### Textauszug
Start am 15. August, 14:00 in Garmisch.

Tagesziel
km
avg
hm
1.Tag: Umhausen (Ötztal)
82
27,0
1100
2.Tag: St. Michael (Eppan)
132
23,8
2090
3.Tag: Vicenza
147
27,3
1100
4. Tag: Ravenna
172
28,3
200
5. Tag: Florenz (teilweise)
(63)
(24,6)
(500 )
Summe
596
26,4
4990

Am 5. Tag sind wir einen Teil der Strecke mit dem Zug gefahren

Prolog

Soweit es Zeit und Trainingszustand erlauben gehen wir (Dieter, Jürgen und Karsten) jährlich auf "große Fahrt" von München nach Italien. Nach München-Florenz (1993), München-Rom (1994) und einer "Babypause" 1995 waren wir in diesem Jahr wild entschlossen, zumindest München-Florenz zu wiederholen. Es sollte schwierig werden: Karsten plante eine mehrwöchigen Fernurlaub und war deshalb schon in der ersten Jahreshälfte kaum zum Training zu bewegen. Schließlich verweigerte er. Hauptproblem für Jürgen und mich war dagegen einen geeigneten Reisetermin zu finden. Endlich starteten wir am 15. August.

### Angezeigte Einträge
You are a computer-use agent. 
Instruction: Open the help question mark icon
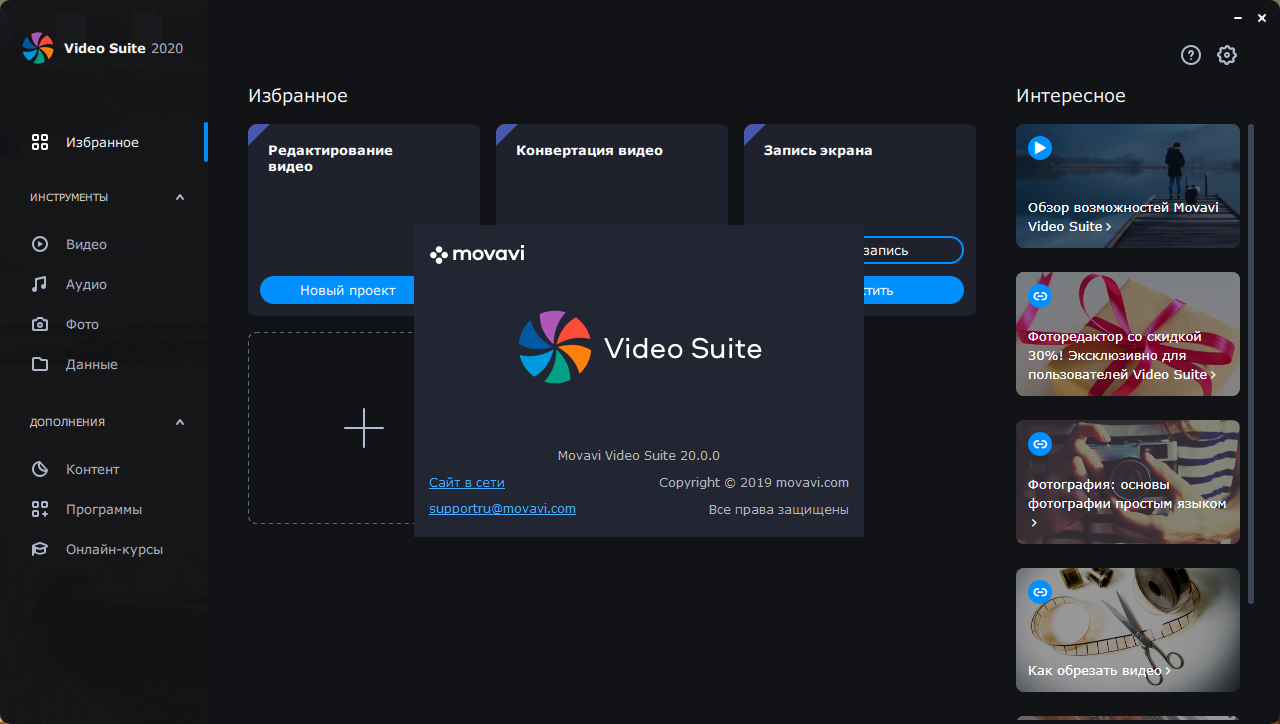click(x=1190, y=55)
...
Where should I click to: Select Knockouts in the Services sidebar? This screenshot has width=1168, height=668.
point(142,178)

### Deine Aufgabe
Bearbeite im Text zur Radtour die Stelle von „Am 5. Tag sind“ bis „am 15. August.“ und ersetze dabei „Trainingszustand“ durch „Gesundheitszustand“. Gib die geänderte Stelle vollständig wieder.

### Erwartete Antwort
Am 5. Tag sind wir einen Teil der Strecke mit dem Zug gefahren

Prolog

Soweit es Zeit und Gesundheitszustand erlauben gehen wir (Dieter, Jürgen und Karsten) jährlich auf "große Fahrt" von München nach Italien. Nach München-Florenz (1993), München-Rom (1994) und einer "Babypause" 1995 waren wir in diesem Jahr wild entschlossen, zumindest München-Florenz zu wiederholen. Es sollte schwierig werden: Karsten plante eine mehrwöchigen Fernurlaub und war deshalb schon in der ersten Jahreshälfte kaum zum Training zu bewegen. Schließlich verweigerte er. Hauptproblem für Jürgen und mich war dagegen einen geeigneten Reisetermin zu finden. Endlich starteten wir am 15. August.